TYPO DVD 2008: Produktionsstart

Auch in diesem Jahr werden wir wieder eine TYPO-DVD  an die Konferenzteilnehmer verschicken. Die neue Disc enthält den vollständigen Vortrag von Ed Beguiat, ein Interview mit Stefan Sagmeister, diverse Vortragsfragmente, eine Bilderschau und den üblichen Image-Film.

Neu ist der Datenteil, in dem beispielsweise das Programmheft als PDF und MP3s der TYPO-Musik zu finden sind.

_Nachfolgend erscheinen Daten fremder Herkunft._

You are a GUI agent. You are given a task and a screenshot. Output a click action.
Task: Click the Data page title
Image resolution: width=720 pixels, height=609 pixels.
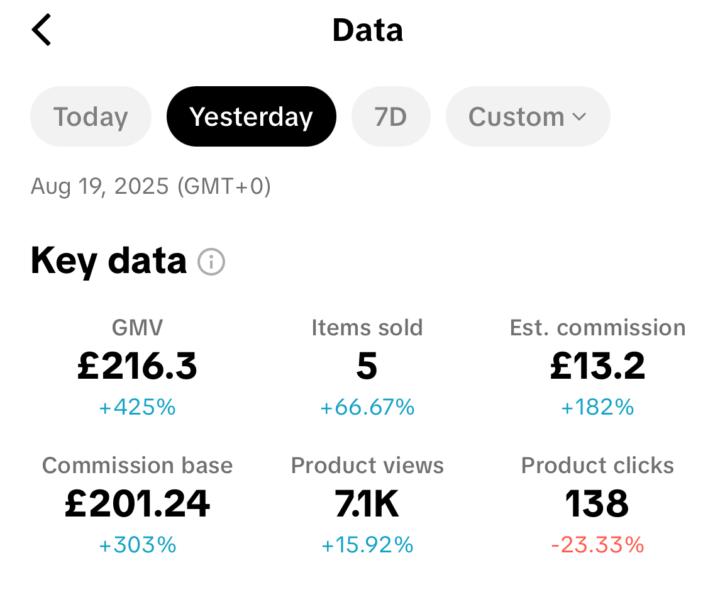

Damit ist es unserem Partner  »die medienakademie« gelungen, dem Produkt einen deutlich stärkeren dokumentarischen Charakter zu geben.

Die Produktion der DVD wurde heute gestartet. Ab Anfang Dezember versenden wir.

2 Comments

  1. Steffan|November 20, 2008

    Sind wieder einige Exemplare für – sagen wir »sonstige Interessierte« – zu bekommen?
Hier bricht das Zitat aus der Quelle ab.